Je l’ai entendu alors que j’étais en train de lire dans l’édition du 25 Juillet du soi-disant respectable Haaretz les mots de l’historien peu respectable Benny Morris disant que même cela ne suffit pas.

Il appelle les politiques génocidaires menées jusqu’ici « refisut » – une faiblesse d’intelligence et d’esprit. Il exige une destruction beaucoup plus massive dans l’avenir persuadé que c’est ainsi qu’il faut faire si l’on veut défendre sa “villa dans la jungle”, comme l’ancien premier ministre israélien Ehud Barak a appelé Israël.

Désert d’humanité

Oui, j’ai peur de devoir dire que les médias israéliens et les universités israéliennes soutiennent totalement le massacre, en dehors de quelques voix à peine audibles dans ce désert d’humanité. Je n’écris pas cela pour vous dire que j’ai honte – je me suis depuis longtemps dégagé de cette idéologie d’Etat et je fais personnellement tout ce que je peux pour l’affronter et la vaincre. Probablement, ça n’a pas été suffisant ; nous sommes tous paralysés par des moments de lâcheté, par l’égoïsme et peut-être par un penchant naturel à prendre soin de notre famille et de nos proches.
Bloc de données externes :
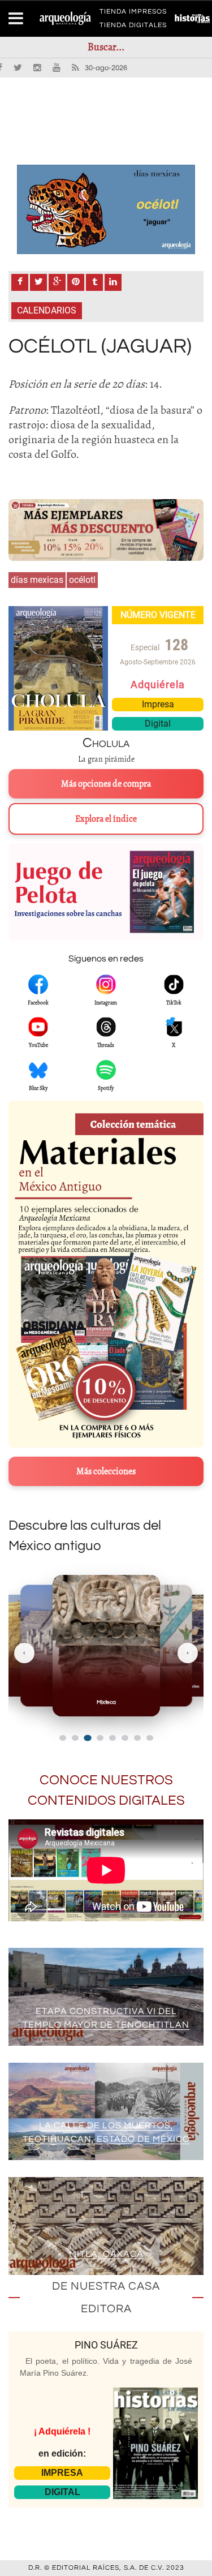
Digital (158, 723)
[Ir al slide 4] (100, 1738)
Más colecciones (106, 1471)
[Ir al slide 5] (112, 1738)
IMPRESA (62, 2473)
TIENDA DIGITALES (133, 27)
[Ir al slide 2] (75, 1738)
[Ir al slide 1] (62, 1738)
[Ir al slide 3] (87, 1738)
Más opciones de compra (106, 784)
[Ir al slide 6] (125, 1738)
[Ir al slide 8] (149, 1738)
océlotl (82, 579)
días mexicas (37, 579)
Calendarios (46, 310)
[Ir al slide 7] (137, 1738)
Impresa (158, 704)
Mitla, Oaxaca (106, 2254)
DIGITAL (62, 2492)
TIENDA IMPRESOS (133, 13)
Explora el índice (106, 819)
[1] (106, 209)
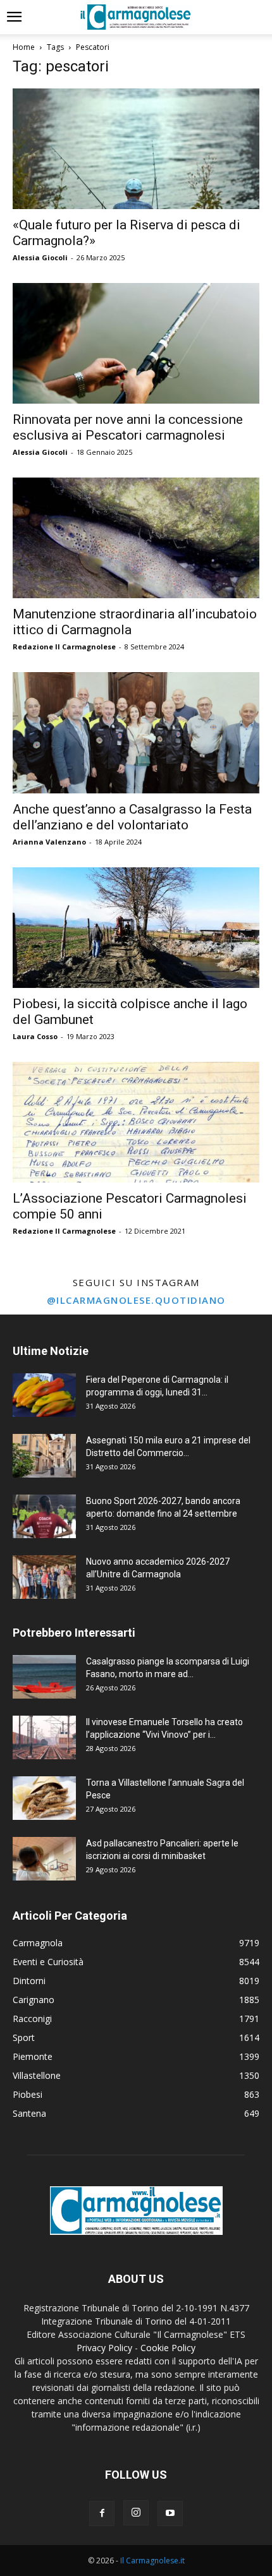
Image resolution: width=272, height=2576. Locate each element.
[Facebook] (101, 2513)
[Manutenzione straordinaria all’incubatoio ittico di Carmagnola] (136, 538)
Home (24, 47)
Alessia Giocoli (40, 257)
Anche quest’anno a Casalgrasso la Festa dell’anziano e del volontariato (132, 817)
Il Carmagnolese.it (152, 2560)
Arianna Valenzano (49, 841)
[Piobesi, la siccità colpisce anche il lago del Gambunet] (136, 927)
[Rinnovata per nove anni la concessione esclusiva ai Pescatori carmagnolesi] (136, 343)
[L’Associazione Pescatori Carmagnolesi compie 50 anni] (136, 1122)
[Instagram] (136, 2512)
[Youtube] (170, 2513)
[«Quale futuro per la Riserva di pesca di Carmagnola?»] (136, 148)
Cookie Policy (167, 2348)
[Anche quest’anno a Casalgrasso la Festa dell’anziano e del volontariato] (136, 732)
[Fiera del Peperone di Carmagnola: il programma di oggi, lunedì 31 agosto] (44, 1395)
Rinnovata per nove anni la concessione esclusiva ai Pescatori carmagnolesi (128, 427)
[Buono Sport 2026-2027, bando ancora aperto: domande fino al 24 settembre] (44, 1516)
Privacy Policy (104, 2348)
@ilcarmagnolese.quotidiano (136, 1300)
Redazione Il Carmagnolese (64, 646)
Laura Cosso (35, 1036)
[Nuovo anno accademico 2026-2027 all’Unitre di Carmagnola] (44, 1577)
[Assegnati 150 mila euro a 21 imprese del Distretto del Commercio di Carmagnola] (44, 1456)
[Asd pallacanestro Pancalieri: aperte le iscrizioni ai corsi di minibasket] (44, 1859)
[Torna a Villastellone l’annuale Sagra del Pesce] (44, 1798)
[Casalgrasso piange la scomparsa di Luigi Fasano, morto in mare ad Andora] (44, 1677)
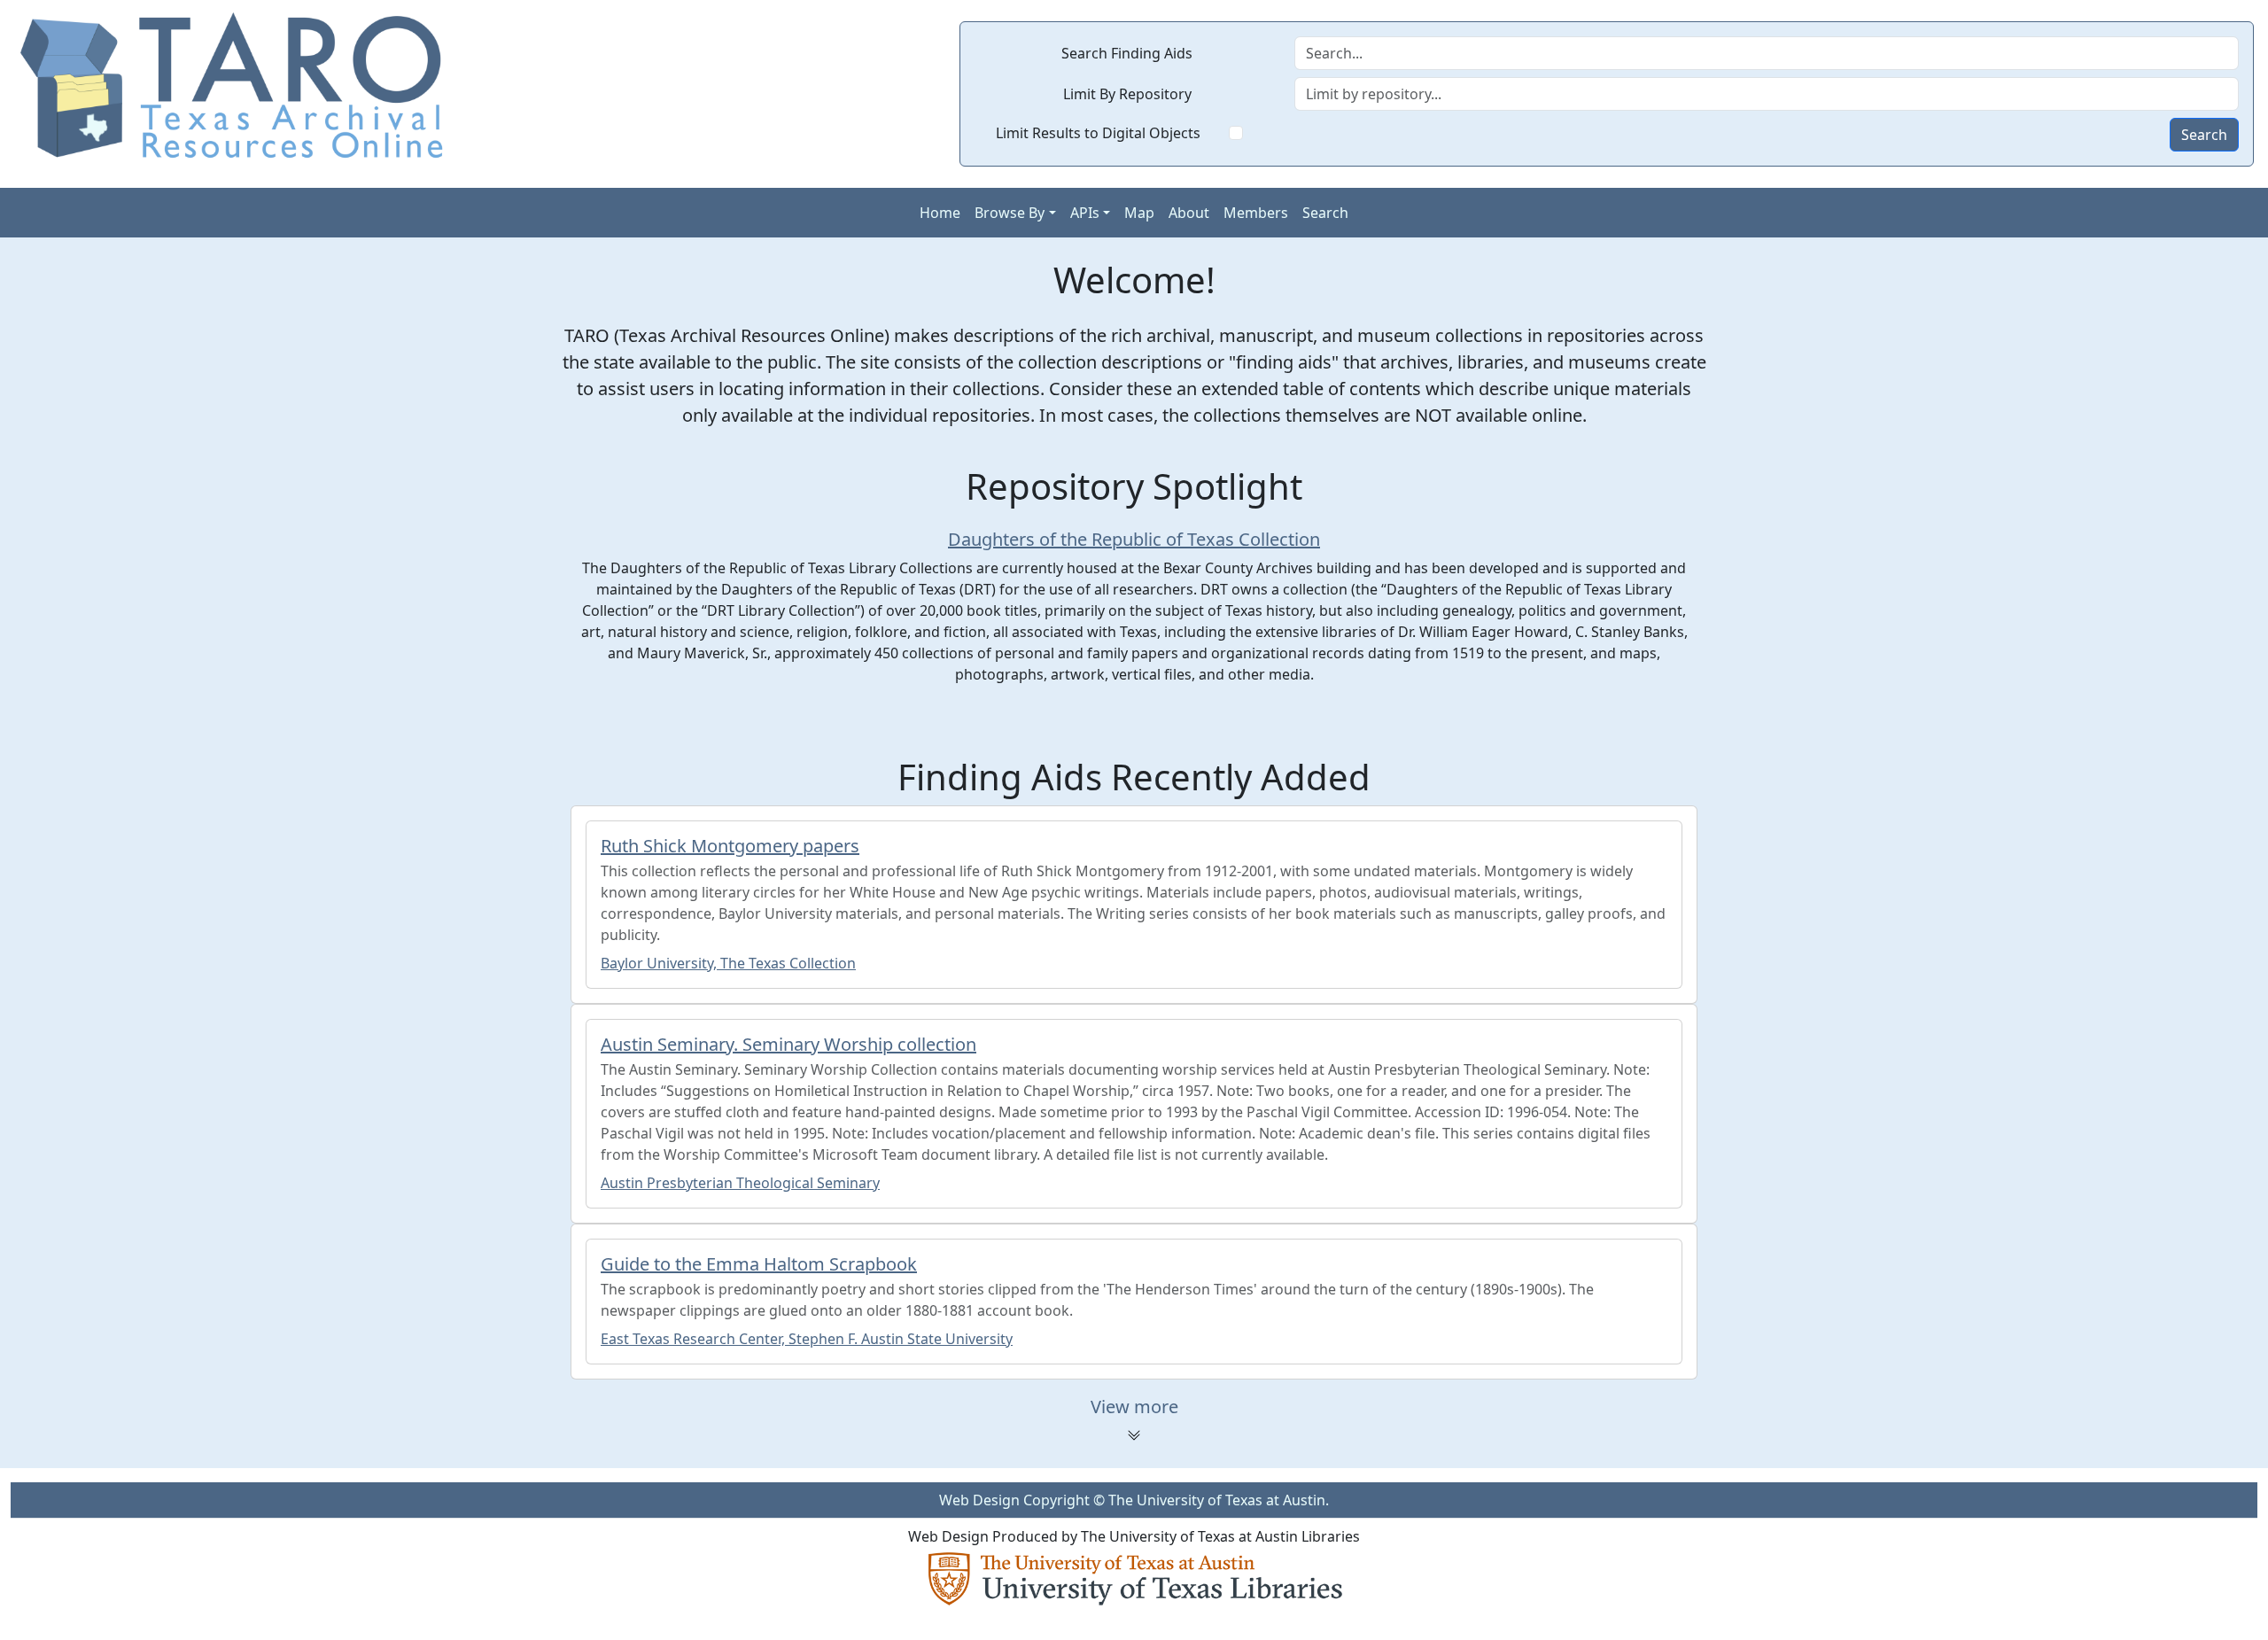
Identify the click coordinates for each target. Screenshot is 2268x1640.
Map (1139, 212)
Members (1255, 212)
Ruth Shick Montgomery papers (730, 846)
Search (2204, 134)
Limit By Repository (1127, 94)
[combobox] (1767, 94)
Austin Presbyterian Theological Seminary (740, 1183)
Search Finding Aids (1126, 53)
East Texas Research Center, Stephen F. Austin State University (807, 1339)
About (1189, 212)
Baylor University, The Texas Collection (728, 963)
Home (940, 212)
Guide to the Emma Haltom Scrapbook (759, 1264)
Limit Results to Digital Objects (1098, 133)
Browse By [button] (1010, 212)
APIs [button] (1084, 212)
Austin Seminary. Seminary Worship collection (788, 1044)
Et pourtant, j’ai envie aujourd’hui de vous faire une promesse, qu’aucun des Allemands que mon père connaissait à l’époque du régime nazi n’était prêt à lui faire quand les tueurs commirent un génocide contre sa famille. Cet engagement n’est pas grand chose dans ce moment si douloureux pour vous mais c’est le mieux que je puisse vous offrir et se taire n’est pas possible. Et ne rien faire est encore moins concevable.

Nous sommes en 2014 – la destruction de Gaza est bien documentée. Nous ne sommes pas en 1948, quand les Palestiniens ont dû batailler durement pour pouvoir dire leur histoire d’horreur ; tellement beaucoup des crimes sionistes commis alors furent cachés, et ne sont jamais revenus dans la lumière, même jusqu’à aujourd’hui. Donc, mon engagement premier et simple est d’enregistrer, d’informer et de clamer la vérité.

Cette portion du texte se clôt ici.